Comment 25 for bug 1253896

Revision history for this message
Salvatore Orlando (salvatore-orlando) wrote :

I am not able to identify any specific patch which might have made things so worse.
As an interesting data pointer, the large majority of the failures occurs with the non-isolated job.

I am not yet able even to root-cause the failure. I looked at 3 distinct traces and in every case:
- the VM VIF is wired before the timeout
- the DHCP is active and distributes an address before the timeout expires (the DHCP ACK for the VIF's MAC can be seen in syslog)
- the internal router port is always configured on the l3 agent and wired on the ovs agent before the timeout
- the floating IP is configured on the l3 agent before the timeout

Security groups issues would cause 100% of jobs to fail (and also since we're not using the hybrid driver it seems they're not even enforced).

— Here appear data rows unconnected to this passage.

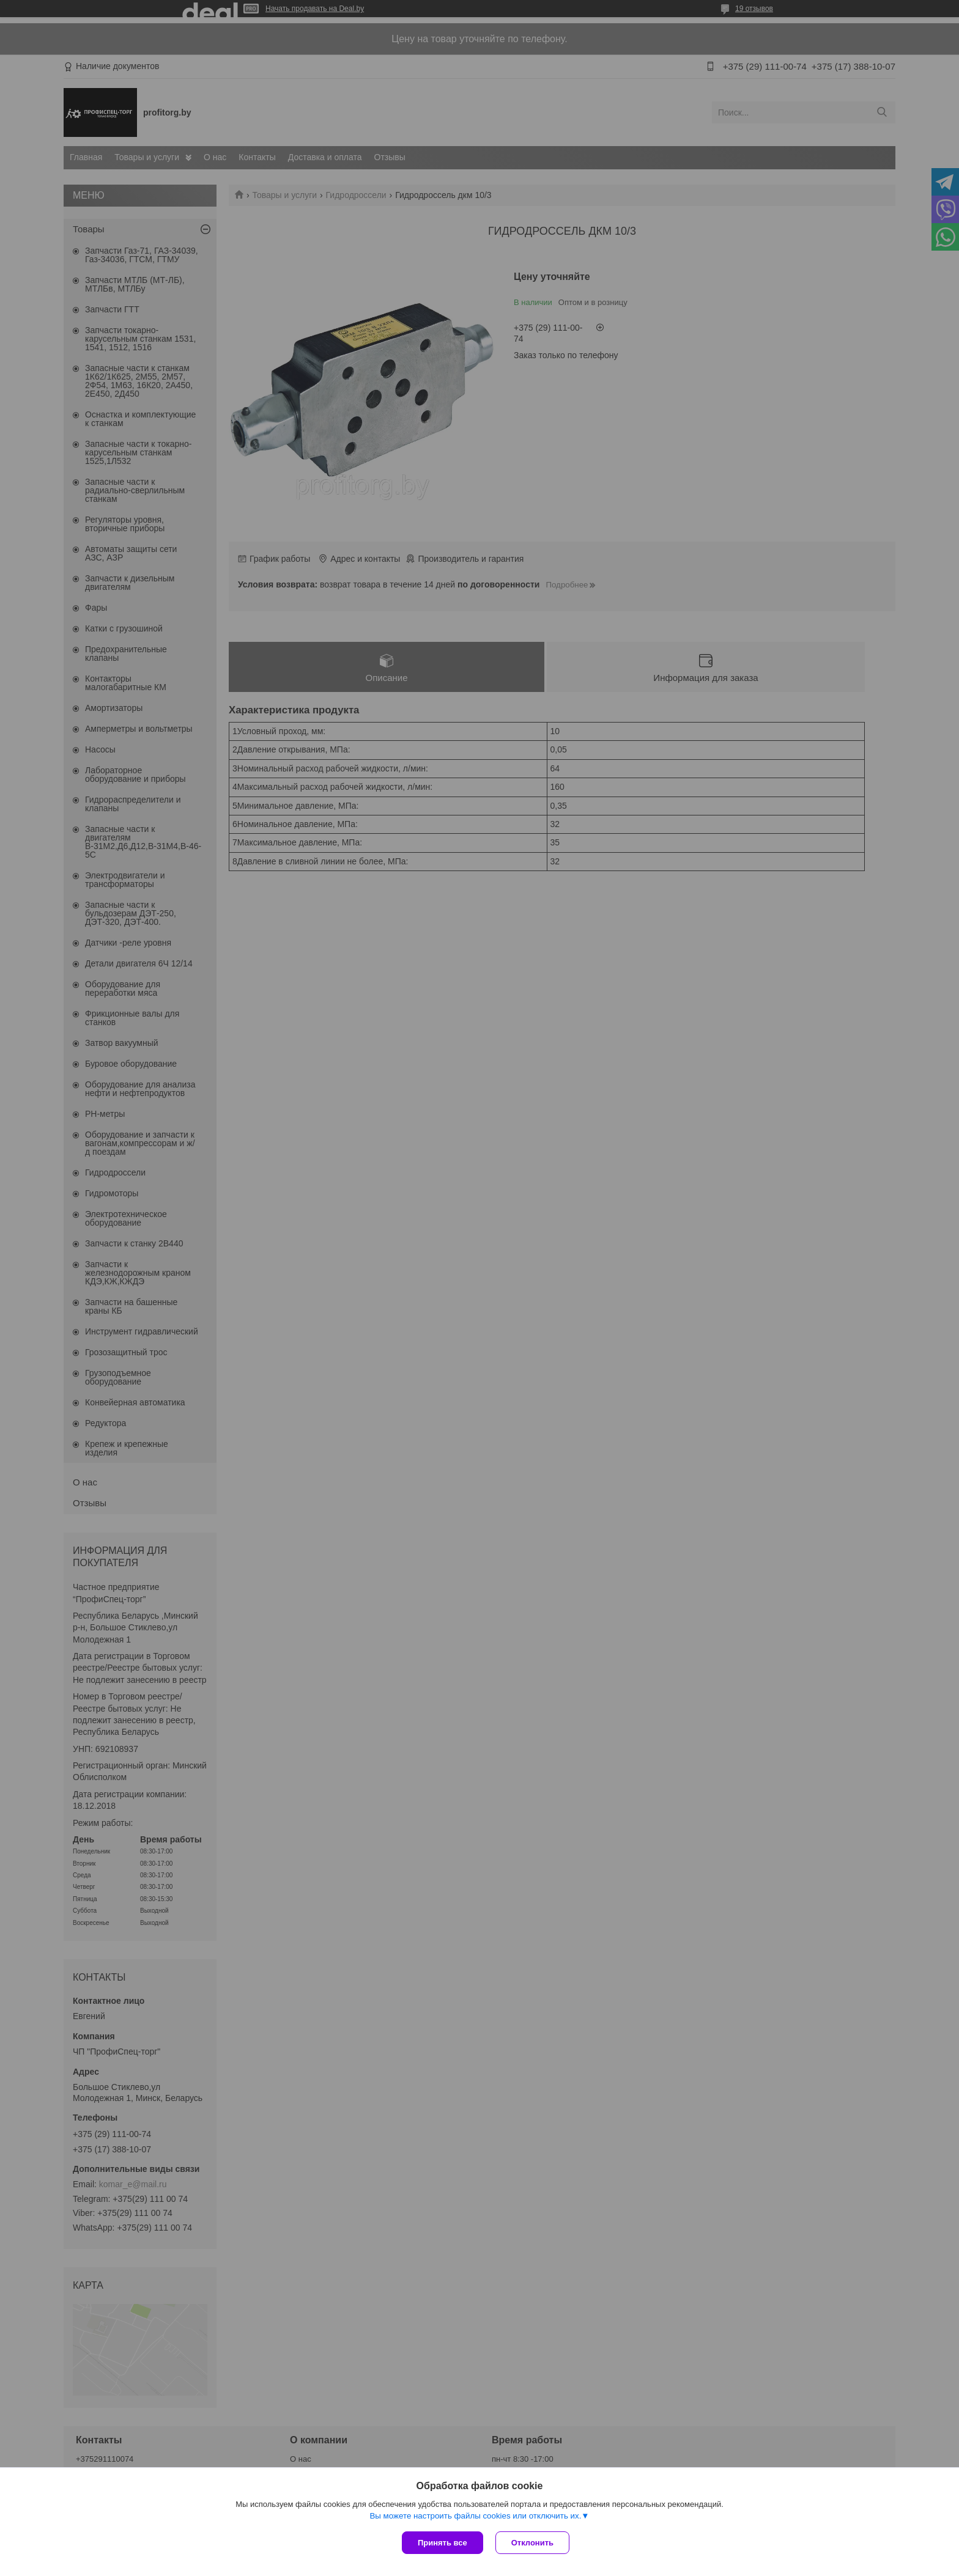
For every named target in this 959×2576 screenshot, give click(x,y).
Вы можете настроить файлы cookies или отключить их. (475, 2515)
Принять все (442, 2542)
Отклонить (532, 2542)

The most likely cause of failure, even if I cannot confirm, should reside in this case in the L3 agent, and in particular for the floating IP. If the machine gets an IP from its DHCP server, L2 connectivity is there, and the correct IP is given. The router port is also correctly configured.
Even if I analysed only 3 failures, I noticed that I did not see any crash in test_network_basic_ops, while in all 3 failures all the three scenario tests creating a floating IP via nova failed. I do not know if this might be a good trail to follow, but the failure pattern is definetely peculiar.

In the logs the address which ends up being unreachable is assigned to other qg-xxx interfaces before the failure. The same address being on multiple qg interfaces on br-ex could be a problem, even if those interfaces are in different namespaces, sincethey are all on the same network.

I also checked devstack, devstack-gate, and tempest for relevant changes, but even there no luck.